Chronic liver diseases represent a major health problem due to cirrhosis and its complications. During the last decade, endocannabinoids and their receptors have emerged as major regulators of several pathophysiological aspects associated with chronic liver disease progression. Hence, hepatic cannabinoid receptor 2 (CB(2)) receptors display beneficial effects on alcoholic fatty liver, hepatic inflammation, liver injury, regeneration and fibrosis. Cannabinoid receptor 1 (CB(1)) receptors have been implicated in the pathogenesis of several lesions such as alcoholic and metabolic steatosis, liver fibrogenesis, or circulatory failure associated with cirrhosis. Although the development of CB(1) antagonists has recently been suspended due to the high incidence of central side effects, preliminary preclinical data obtained with peripherally restricted CB(1) antagonists give real hopes in the development of active CB(1) molecules devoid of central adverse effects. CB(2) -selective molecules may also offer novel perspectives for the treatment of liver diseases, and their clinical development is clearly awaited. Whether combined treatment with a peripherally restricted CB(1) antagonist and a CB(2) agonist might result in an increased therapeutic potential will warrant further investigation.

Figure 1

Role of the endocannabinoid system in the progression of chronic liver diseases: In western countries, prevailing causes of cirrhosis include chronic alcohol consumption, hepatitis C virus and obesity.
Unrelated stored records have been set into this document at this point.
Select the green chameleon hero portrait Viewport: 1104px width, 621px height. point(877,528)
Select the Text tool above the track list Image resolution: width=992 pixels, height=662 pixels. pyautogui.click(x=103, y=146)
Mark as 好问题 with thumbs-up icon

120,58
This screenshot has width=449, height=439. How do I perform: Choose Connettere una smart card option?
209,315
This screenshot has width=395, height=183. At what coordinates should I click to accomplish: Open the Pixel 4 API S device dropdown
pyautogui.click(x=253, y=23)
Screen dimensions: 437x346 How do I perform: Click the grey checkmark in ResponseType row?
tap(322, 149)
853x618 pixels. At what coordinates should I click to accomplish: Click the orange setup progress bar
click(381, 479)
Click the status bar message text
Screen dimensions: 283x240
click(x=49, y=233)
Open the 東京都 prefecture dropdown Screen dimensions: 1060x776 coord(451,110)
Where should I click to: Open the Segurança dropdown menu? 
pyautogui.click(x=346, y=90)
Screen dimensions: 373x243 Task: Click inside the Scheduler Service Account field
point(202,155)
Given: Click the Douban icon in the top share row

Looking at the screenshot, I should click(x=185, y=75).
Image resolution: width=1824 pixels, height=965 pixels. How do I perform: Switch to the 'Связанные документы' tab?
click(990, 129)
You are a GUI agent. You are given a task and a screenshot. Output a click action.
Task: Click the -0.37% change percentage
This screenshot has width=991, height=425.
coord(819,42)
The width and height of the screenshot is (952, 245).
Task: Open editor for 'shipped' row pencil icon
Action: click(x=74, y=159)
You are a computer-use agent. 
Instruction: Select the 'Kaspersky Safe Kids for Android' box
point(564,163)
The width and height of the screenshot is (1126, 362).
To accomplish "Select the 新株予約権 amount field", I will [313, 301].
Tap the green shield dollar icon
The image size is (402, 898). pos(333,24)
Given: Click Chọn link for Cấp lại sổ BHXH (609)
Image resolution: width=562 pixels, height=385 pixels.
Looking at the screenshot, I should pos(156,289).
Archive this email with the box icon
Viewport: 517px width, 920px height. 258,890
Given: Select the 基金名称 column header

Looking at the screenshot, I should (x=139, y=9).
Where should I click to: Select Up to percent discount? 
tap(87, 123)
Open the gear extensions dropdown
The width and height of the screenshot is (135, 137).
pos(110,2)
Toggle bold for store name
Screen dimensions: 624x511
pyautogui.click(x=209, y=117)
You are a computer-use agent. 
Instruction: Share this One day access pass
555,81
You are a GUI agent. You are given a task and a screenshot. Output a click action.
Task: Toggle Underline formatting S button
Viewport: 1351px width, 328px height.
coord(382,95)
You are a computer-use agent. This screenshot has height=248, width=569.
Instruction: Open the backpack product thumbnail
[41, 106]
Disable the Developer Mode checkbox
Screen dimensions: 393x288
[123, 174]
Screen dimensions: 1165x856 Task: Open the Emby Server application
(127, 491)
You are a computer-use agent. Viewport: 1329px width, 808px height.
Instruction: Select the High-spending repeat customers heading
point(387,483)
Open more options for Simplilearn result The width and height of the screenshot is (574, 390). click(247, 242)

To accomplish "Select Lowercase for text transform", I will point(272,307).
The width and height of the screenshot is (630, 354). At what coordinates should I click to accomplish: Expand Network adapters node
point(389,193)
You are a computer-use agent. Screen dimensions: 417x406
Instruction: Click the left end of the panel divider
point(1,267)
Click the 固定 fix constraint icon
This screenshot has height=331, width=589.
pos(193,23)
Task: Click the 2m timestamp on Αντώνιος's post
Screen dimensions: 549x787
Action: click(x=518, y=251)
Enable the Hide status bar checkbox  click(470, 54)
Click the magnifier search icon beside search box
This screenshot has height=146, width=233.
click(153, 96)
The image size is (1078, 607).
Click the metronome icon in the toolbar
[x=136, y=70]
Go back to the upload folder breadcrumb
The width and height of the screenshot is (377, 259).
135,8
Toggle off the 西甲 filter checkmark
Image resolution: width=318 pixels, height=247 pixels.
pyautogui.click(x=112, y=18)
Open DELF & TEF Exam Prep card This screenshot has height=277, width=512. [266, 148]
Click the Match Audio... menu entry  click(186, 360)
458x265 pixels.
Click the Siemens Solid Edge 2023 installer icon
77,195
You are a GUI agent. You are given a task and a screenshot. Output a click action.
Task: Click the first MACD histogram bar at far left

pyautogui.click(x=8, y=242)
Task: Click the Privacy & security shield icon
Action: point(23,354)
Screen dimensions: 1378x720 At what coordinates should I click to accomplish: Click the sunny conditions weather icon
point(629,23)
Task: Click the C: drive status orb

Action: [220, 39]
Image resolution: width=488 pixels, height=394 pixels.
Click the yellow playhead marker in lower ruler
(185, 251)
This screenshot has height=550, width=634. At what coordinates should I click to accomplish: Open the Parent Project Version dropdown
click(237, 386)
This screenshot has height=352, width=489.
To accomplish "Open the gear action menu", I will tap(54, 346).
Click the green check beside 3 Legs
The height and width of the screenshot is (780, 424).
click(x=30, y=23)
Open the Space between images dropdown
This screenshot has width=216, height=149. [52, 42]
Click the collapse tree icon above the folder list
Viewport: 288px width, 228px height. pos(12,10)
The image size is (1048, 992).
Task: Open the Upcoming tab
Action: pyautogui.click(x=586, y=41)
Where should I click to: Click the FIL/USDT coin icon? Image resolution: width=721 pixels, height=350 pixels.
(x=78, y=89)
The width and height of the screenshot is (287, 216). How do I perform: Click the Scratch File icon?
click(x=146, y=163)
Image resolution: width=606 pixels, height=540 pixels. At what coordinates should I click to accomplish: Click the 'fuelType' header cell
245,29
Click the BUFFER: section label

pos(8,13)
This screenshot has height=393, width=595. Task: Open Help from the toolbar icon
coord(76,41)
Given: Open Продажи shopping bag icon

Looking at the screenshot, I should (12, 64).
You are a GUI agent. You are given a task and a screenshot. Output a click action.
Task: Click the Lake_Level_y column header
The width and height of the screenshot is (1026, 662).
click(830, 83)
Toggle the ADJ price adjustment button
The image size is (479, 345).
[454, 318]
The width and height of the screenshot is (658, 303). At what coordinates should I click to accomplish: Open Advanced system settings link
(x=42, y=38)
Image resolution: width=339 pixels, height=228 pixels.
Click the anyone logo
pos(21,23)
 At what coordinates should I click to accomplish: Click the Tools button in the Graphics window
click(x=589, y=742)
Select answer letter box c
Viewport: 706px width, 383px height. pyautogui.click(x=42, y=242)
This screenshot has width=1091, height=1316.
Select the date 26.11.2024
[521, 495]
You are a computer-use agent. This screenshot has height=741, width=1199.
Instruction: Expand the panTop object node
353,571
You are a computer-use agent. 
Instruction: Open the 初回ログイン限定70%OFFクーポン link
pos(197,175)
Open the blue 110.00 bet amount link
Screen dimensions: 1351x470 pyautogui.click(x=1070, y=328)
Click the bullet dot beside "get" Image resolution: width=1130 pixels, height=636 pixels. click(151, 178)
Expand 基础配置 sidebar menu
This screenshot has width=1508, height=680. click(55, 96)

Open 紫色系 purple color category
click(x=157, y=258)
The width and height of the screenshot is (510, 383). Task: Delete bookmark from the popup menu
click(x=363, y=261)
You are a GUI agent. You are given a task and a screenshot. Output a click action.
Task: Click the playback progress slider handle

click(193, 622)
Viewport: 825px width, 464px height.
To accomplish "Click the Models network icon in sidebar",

Liver disease progression show common sequence of events whatever the origin. Studies over the last few years have shown that cannabinoid receptors [cannabinoid receptor 1 (CB₁) and cannabinoid receptor 2 (CB₂)] and their endogenous ligands are highly up-regulated during chronic liver disease and affect multiple common steps, including steatosis, hepatocyte injury and inflammation (steatohepatitis), fibrosis and liver regeneration.